Nitrogen (N) is possibly the most critical of these nutrients. It is the element most responsible for maintaining the green color in leaves and for normal twig growth. Because nitrogen is rapidly depleted from the soil, it must be replenished regularly to ensure plant health.
Phosphorous (P) assists in the maturation of tissues and stimulates root growth. It is particularly important in flower, fruit and seed production. Fortunately, phosphorous in the soil is not depleted as rapidly as nitrogen, yet its scarcity may limit the number of plants that can thrive in a particular area.
Potassium (K) assists in the manufacture of sugar and starches, helps tissue mature properly, and heightens the color of flowers. Plants without enough potassium may become either too succulent or too brittle.
Various fertilizer mixtures contain different amounts of these and other nutrients.
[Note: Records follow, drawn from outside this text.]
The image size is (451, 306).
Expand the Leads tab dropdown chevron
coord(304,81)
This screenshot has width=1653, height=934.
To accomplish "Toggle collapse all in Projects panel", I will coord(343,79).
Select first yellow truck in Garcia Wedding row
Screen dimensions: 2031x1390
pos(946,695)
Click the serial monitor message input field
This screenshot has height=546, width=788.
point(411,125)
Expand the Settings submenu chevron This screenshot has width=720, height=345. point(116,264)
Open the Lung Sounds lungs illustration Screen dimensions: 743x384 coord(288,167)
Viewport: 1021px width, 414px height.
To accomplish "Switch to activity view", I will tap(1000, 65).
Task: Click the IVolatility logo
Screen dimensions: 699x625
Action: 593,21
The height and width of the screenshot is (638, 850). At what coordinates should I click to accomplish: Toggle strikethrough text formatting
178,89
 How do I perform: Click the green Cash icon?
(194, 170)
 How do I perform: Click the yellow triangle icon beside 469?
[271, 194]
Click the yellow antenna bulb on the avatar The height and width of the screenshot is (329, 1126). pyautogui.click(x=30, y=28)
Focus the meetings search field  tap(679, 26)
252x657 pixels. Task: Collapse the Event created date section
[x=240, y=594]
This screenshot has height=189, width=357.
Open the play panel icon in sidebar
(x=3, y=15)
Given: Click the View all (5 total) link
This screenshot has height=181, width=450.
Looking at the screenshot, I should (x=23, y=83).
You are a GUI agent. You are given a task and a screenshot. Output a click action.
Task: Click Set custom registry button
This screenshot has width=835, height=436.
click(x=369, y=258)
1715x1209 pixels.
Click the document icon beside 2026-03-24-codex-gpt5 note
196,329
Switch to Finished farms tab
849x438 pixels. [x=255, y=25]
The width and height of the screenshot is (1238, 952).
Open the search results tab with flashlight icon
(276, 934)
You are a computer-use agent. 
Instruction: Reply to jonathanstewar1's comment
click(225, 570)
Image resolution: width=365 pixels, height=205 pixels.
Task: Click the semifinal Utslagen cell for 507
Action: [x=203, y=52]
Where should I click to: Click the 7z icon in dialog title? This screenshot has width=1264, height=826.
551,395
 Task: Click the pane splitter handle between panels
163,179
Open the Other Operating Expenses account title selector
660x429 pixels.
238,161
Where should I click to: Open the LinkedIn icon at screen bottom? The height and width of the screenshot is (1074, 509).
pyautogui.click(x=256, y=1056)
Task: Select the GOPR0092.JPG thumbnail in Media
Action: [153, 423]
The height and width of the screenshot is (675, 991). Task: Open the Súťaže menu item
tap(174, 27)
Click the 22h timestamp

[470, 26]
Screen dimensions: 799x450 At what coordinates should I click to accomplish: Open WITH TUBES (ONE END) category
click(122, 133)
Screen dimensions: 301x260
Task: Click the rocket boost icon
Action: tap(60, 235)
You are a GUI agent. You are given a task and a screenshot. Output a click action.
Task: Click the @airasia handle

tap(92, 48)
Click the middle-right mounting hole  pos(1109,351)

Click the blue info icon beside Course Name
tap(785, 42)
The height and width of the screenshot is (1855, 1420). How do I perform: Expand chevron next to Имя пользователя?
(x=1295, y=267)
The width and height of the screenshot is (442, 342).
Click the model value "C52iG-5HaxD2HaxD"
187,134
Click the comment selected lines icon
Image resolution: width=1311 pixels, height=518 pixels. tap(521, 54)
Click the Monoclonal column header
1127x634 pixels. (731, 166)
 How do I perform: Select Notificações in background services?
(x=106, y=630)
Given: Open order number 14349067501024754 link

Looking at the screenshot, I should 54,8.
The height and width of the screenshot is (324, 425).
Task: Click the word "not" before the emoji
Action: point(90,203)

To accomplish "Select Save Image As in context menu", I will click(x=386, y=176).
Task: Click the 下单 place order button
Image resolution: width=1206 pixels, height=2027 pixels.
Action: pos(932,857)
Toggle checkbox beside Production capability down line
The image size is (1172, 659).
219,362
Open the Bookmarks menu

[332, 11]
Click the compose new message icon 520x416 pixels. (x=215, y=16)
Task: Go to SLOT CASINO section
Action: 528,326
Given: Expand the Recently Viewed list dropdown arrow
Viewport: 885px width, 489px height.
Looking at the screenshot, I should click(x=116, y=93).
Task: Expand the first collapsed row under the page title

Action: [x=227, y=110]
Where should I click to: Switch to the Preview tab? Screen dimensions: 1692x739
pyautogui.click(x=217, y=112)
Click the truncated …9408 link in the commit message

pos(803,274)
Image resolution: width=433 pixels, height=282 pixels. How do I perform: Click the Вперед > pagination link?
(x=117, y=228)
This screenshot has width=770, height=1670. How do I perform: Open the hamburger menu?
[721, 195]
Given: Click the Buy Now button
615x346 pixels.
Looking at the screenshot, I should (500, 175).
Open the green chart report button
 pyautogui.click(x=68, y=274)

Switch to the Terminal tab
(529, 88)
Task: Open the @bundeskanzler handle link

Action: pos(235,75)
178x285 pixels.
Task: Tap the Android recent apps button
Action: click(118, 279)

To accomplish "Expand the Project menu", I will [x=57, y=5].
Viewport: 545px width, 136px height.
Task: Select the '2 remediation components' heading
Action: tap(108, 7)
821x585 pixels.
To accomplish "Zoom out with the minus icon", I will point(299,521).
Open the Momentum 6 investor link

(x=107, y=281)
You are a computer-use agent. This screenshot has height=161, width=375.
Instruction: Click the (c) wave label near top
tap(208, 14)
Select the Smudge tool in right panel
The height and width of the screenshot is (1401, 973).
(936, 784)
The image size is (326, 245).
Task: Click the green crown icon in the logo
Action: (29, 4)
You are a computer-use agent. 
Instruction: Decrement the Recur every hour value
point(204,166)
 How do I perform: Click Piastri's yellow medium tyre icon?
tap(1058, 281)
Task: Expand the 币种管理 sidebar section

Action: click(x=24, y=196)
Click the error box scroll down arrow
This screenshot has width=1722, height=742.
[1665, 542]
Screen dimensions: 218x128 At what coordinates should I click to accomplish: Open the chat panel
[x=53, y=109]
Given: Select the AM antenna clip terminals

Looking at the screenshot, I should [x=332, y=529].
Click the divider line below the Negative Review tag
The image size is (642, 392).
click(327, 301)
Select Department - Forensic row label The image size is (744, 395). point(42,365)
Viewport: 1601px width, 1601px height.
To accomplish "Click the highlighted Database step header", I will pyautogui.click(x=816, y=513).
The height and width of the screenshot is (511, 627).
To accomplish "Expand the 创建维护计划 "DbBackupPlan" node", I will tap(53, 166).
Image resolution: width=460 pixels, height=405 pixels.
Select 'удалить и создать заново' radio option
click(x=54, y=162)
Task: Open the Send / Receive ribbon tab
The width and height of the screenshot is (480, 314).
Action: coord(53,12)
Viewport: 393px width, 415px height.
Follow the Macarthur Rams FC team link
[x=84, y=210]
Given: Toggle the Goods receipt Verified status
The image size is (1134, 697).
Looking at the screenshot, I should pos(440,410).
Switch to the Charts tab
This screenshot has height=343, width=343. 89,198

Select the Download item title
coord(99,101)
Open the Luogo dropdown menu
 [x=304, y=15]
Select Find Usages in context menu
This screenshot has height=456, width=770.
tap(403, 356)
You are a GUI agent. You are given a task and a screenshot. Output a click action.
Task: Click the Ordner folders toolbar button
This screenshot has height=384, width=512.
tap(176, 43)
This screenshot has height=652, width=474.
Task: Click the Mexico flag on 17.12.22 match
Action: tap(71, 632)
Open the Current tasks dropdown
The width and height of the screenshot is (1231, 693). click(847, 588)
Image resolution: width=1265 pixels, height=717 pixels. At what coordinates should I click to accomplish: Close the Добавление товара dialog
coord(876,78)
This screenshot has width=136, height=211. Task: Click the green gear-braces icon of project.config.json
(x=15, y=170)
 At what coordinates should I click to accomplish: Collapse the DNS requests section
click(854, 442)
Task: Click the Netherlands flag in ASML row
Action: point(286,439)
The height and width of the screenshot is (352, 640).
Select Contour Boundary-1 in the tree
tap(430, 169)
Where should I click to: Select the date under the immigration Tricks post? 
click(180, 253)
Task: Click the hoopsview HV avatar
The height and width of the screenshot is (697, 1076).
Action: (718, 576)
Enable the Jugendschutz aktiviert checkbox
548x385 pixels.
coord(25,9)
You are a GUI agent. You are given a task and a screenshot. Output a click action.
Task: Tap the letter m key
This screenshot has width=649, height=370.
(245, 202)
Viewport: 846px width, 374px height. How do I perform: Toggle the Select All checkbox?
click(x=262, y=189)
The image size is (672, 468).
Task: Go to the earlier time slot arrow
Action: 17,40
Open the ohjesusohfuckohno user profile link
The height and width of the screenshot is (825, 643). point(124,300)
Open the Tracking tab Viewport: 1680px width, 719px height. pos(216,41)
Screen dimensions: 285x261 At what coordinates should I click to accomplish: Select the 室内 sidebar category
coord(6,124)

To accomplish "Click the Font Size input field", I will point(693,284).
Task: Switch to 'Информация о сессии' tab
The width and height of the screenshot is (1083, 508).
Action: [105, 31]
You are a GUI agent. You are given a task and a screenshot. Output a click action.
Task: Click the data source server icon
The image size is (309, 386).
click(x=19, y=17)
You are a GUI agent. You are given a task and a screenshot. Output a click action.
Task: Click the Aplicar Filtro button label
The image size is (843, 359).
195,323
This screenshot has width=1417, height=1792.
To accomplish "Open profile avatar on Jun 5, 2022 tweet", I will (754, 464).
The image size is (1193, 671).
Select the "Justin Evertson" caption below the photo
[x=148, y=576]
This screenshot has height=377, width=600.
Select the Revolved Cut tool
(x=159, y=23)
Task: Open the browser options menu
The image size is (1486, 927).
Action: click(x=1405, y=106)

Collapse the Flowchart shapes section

Soil conditions, especially pH and organic matter content vary greatly, thus the proper selection and use of fertilizer is an important and complex process. When applying fertilizer remember that nitrogen can be applied directly in the soil surface, whereas phosphorous and potassium, like other insoluble nutrients, should be applied via holes in the soil.
Pruning or trimming should be done regularly to control a tree's shape and keep branches from harming surrounding structures or people. For most trees, the best time to prune is winter to early spring. Trees pruned at this time of year close their wounds more quickly. Exceptions to this are trees that have problems with disease in the spring. Oaks and honey locusts are examples of trees that are susceptible to disease if pruned during rainy spring weather. Pruning should always be performed sparingly. Over pruning is extremely harmful; without enough leaves, a tree cannot gather and process enough sunlight to survive.
In some cases, however, pruning is absolutely necessary because damaged limbs pose a threat to other healthy parts of the tree or surrounding structures.
Pruning also directs the growth pattern of a tree. Branches typically grow in the direction that the buds are pointing, and the outermost bud on a branch has the most influence on the direction of future growth. Therefore, you can control the orientation of a branch by carefully selecting the pruning cut's location. Cut so that the outermost bud on the branch is pointing in the direction that you want the branch to grow.
Pruning a dead branch - A dead branch stub that has a collar of live wood should be cut just at the outer edge of the collar (swollen area where one branch meets another).
Pruning a live branch - Remove a large limb by making three cuts: 1. Undercut 12” to 24” from the branch collar. 2. Make a top cut all the way through the branch, within 1” of the undercoat. 3. The final cut should be just beyond the branch collar.
Once you begin a cut, always finish it. Prune limbs and branches so that you preserve the branch's collar. This often appears as a collar of rough bark on the trunk that formed in the “Y” of a growing branch. The final pruning cut should also be angled so that it begins in the crotch and extends down and outward at an opposite angle as the branch collar. This will not result in a cut flush with the trunk; rather, the base of the cut will extend out from the trunk.
A healthy tree will heal on its own, so wound dressings, which may actually interfere with this process are not necessary. To aid in the recovery of cuts, water and fertilize your trees well. If you are not confident in the particular pruning need of your tree, contact you local tree care professional.